Saat ini, aku dan Dani sedang makan siang di salah satu kafe hits anak muda di tengah kota. Rumahku yang di timur dan rumahnya di kawasan barat membuat kami harus bertemu di tengah kota.
"Aku mau dessert saja, tadi sudah makan di rumah," jawabnya sambil mengambil Macbook dari dalam ranselnya.
Sambil membuka Macbook-nya itu, Dani berkata, "Untuk list apa-apa saja yang harus kita persiapkan, aku buatkan google spreadsheet saja, gimana? Jadi nanti kalo ada diantara kita yang kurang ini-itu, bisa ditulis di sana. Terus kita jadi tahu apa yang sudah kita lakukan dan yang harus segera dikerjakan. How?"
Aku setuju dengan idenya. Dani memang selalu memiliki sejuta ide untuk mewujudkan apa yang diinginkannya.
Kami fokus pada laptop masing-masing. Dani sudah membuatkan google spreadsheet yang dikaitkan dengan gmail-ku.
Satu persatu kami mulai list apa saja yang perlu kami atur dan kerjakan. Mulai dari browsing jenis vendor pernikahan, person in charge yang kita amanahkan untuk bertugas di tiap vendor, hingga prediksi anggaran keuangan pernikahan.
Tempat pernikahan adalah hal terpenting yang harus diputuskan saat ini. Walaupun aku asli orang Kuningan, tetapi cita-citaku adalah menikah di Bandung. Teman-temanku juga banyaknya di Bandung. Jadi aku memutuskan untuk menikah -dengan siapapun- di Bandung.
Rumahku tidak memungkinkan untuk diselenggarakannya acara besar-besaran seperti pernikahan. Rumahku tepat di depan jalan umum dimana banyak dilalui oleh kendaraan bermotor. Tidak mungkin aku mendzolimi orang lain hanya karena keegoisanku.
Alhasil aku ingin tempat pernikahanku di sebuah gedung yang mudah dicapai oleh para undangan
Salah satu impian Dani adalah menikah di malam hari dengan konsep outdoor. Ia ingin suasana pernikahannya sejuk, remang-remang, dan deep interaction. Sedangkan aku tidak neko-neko perihal konsep pernikahan. Aku hanya ingin para tamu yang diundang datang dan pulang dengan kebahagian di hari pernikahanku.

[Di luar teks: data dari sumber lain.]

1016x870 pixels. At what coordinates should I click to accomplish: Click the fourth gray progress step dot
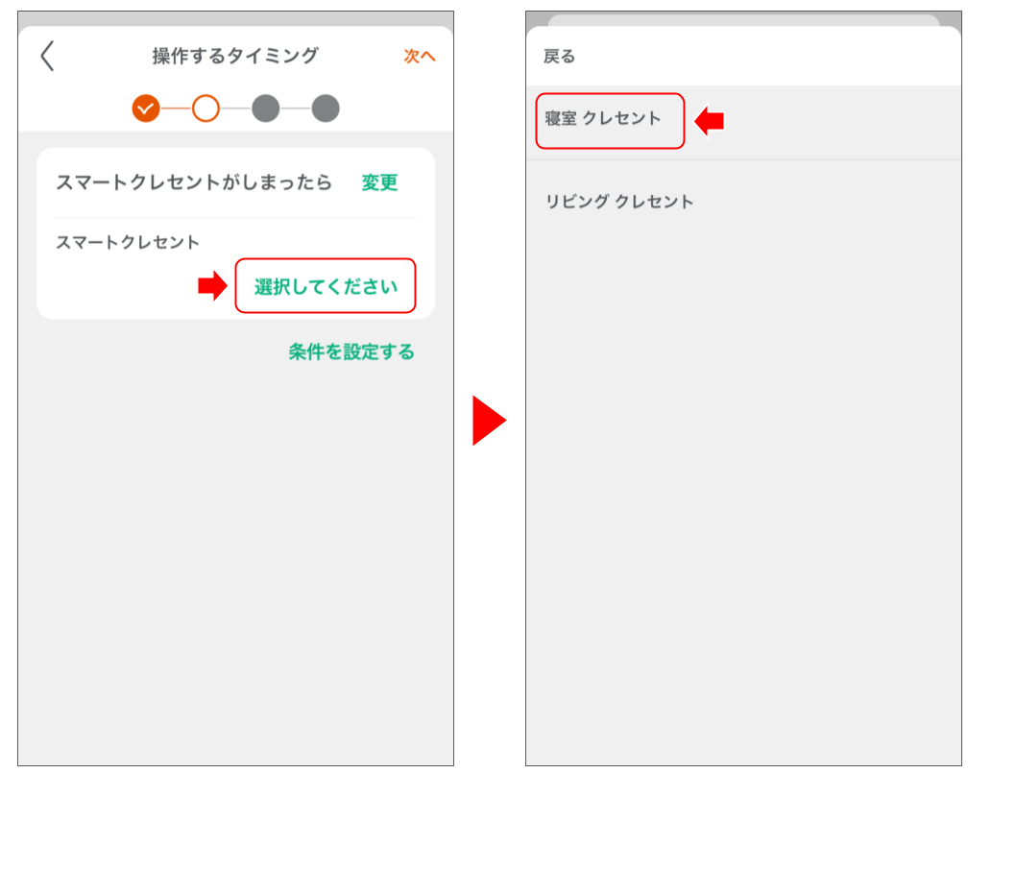pos(327,109)
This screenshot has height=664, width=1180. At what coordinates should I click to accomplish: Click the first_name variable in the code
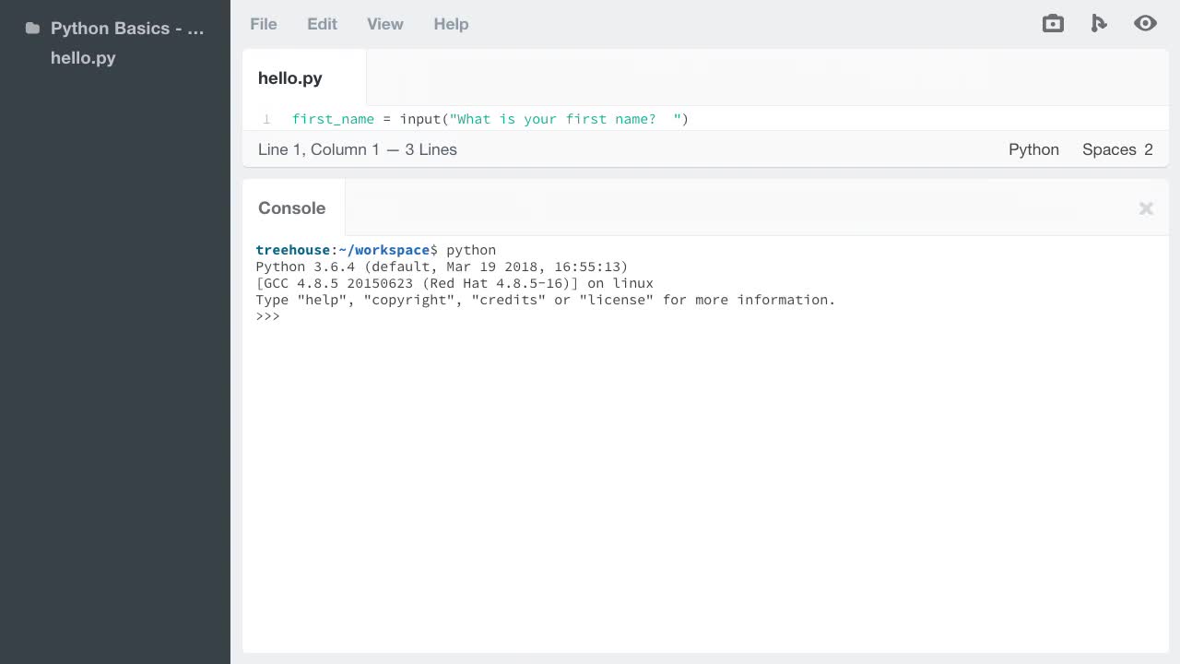pos(333,119)
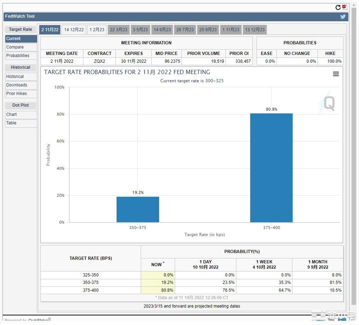359x325 pixels.
Task: Click the page's vertical scrollbar
Action: pos(354,150)
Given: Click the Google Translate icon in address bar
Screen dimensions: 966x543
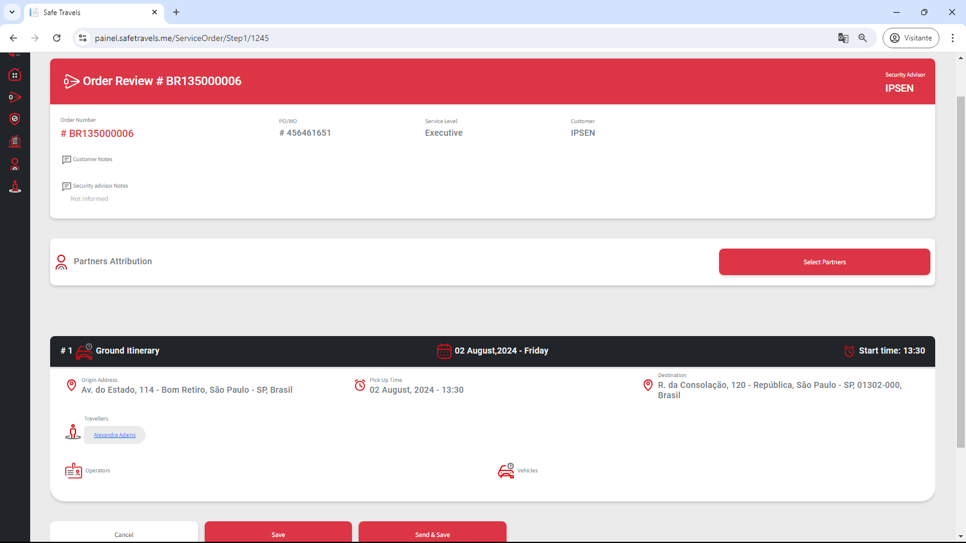Looking at the screenshot, I should 843,38.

Inilah tantangan pertama dalam mempersiapkan pernikahan. Menyatukan impian dua kepala yang memiliki cita-cita masing-masing agar dapat diwujudkan menjadi nyata.
Bahkan tidak hanya dua kepala, tapi juga kepala orangtua kami yang turut campur.

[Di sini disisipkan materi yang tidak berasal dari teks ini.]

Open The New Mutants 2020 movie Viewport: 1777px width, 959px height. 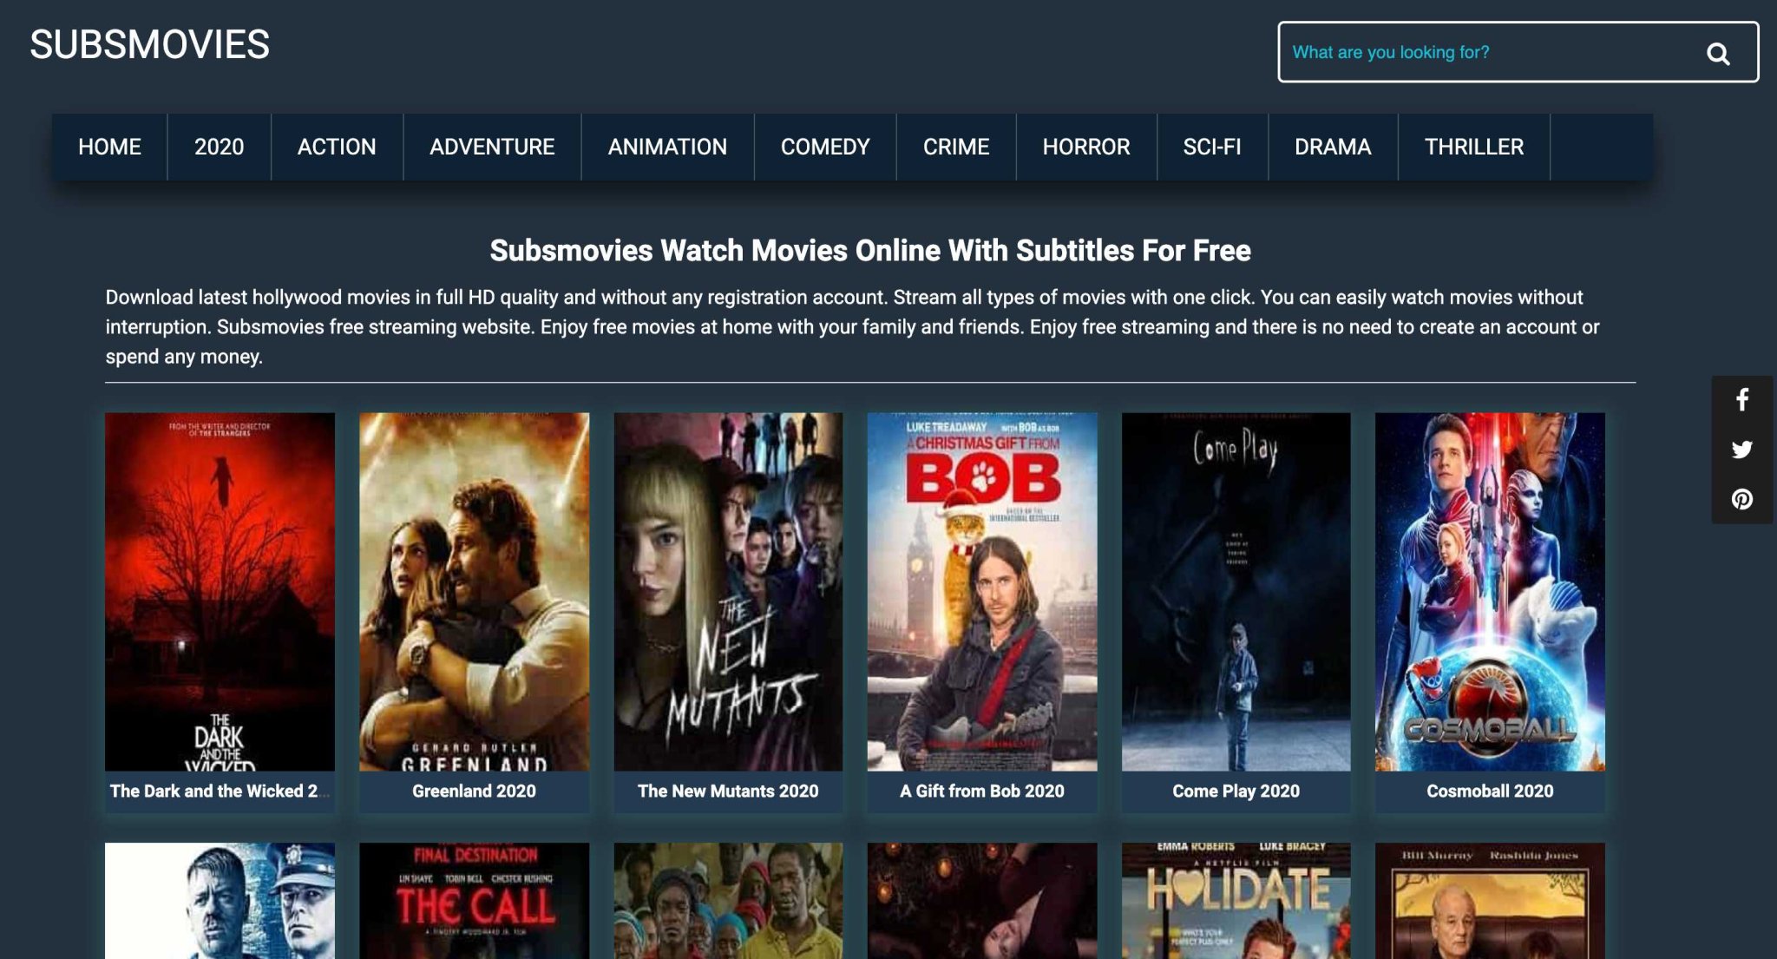click(727, 590)
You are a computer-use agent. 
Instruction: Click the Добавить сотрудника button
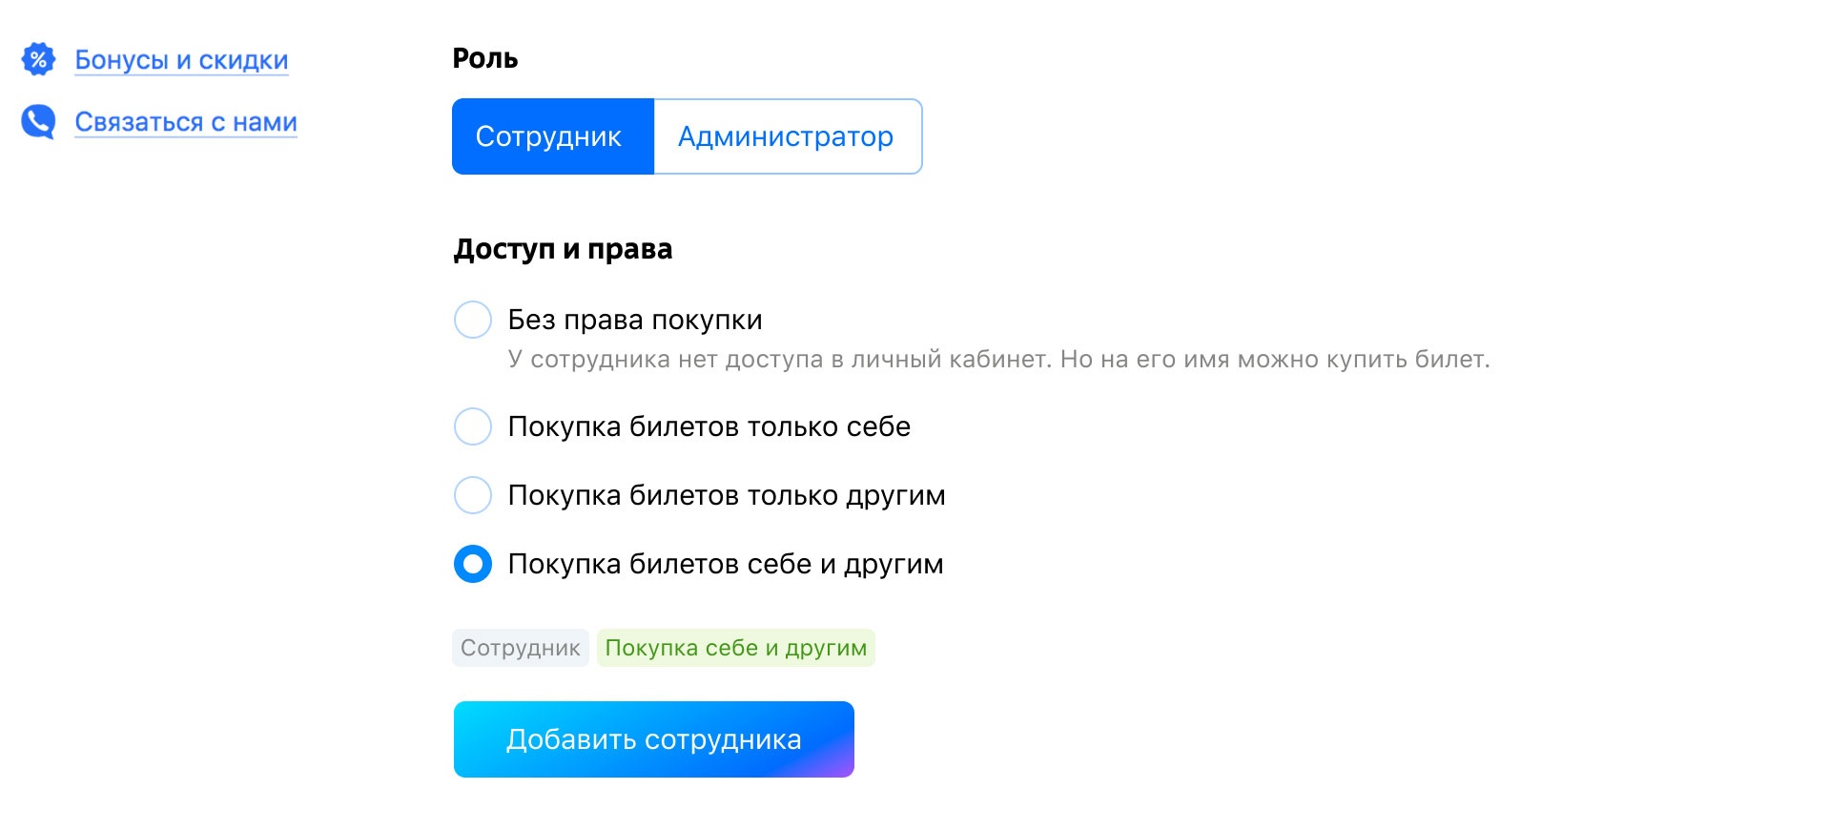(x=654, y=739)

Dani sudah mempersiapkan nuansa pernikahannya sendiri. Ia ingin semuanya serba hijau toska dan abu-abu, karena ia sangat menyukai warna tersebut. Aku, si penyuka warna biru safir, tidak masalah dengan warna apapun yang ada di pernikahan nanti. Jadi aku hanya menuruti keinginan Dani.
Yang penting sah, itu tujuan utamaku.
Niatku pun sekalian aku belajar menuruti apa kemauan calon suamiku itu selama semuanya tidak melanggar batas syari'at. Itu prinsipku ketika sudah berkomitmen dengan seseorang.

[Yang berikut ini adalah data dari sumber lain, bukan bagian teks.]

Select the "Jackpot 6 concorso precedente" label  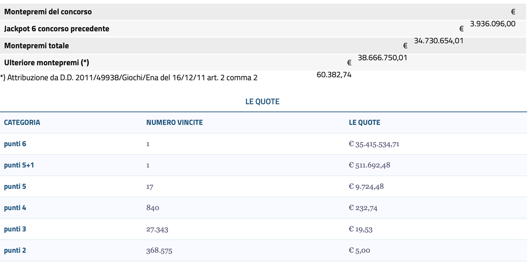(x=57, y=29)
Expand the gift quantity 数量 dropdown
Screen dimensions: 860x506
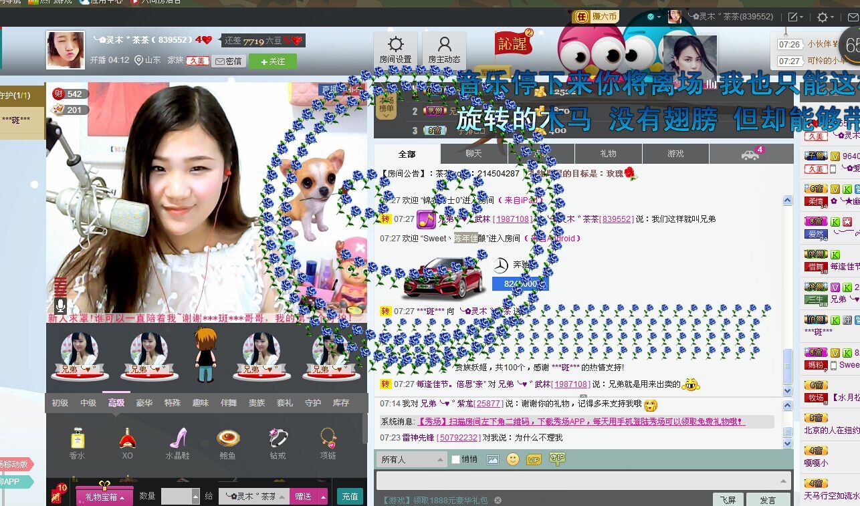(x=195, y=496)
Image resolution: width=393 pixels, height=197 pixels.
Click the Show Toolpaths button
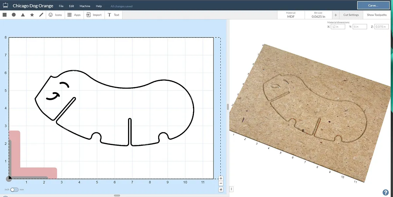(x=377, y=15)
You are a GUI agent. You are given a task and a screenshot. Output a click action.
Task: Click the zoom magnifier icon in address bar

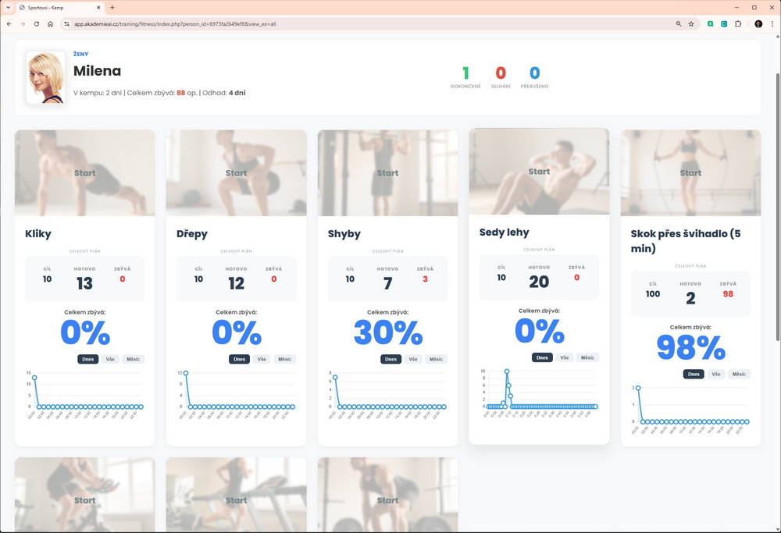[678, 24]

Selama merancang konsep pernikahan, Dani sangat antusias. Ia yang paling antusias daripada aku. Banyak sekali konsep-konsep yang ia sampaikan kepadaku. Mulai dari akad hingga resepsi pernikahan. Awalnya ia ingin pernikahan ini bersifat private wedding. Selain lebih murah, pengantin juga jadi lebih dekat dengan para tamu undangan.
Akan tetapi, keluargaku dan keluarganya sangat besar. Apalagi kolega dari papaku sangat luas. Aku adalah anak pertama yang akan menikah, jadi pasti antusiasme kolega papaku sangat luar biasa. Dani juga merupakan anak sulung dan cucu pertama di keluarganya. Antusiasmenya pasti akan sama. Alhasil rencana private wedding hanyalah sekedar wacana.
KAMU SEDANG MEMBACA
Rahasia Zafina - true story [PROSES DIBUKUKAN]
Romansa"Menikah denganmu adalah hal terindah di dalam hidupku. Namun ternyata.. aku tidak mengenalmu," ucap Zafina. Istri Hamdani itu menutup laptopnya. Air matanya menetes. Ia sudah tidak tahan lagi. Ia hanya ingin terbangun dari mimpi buruk ini, tapi sa...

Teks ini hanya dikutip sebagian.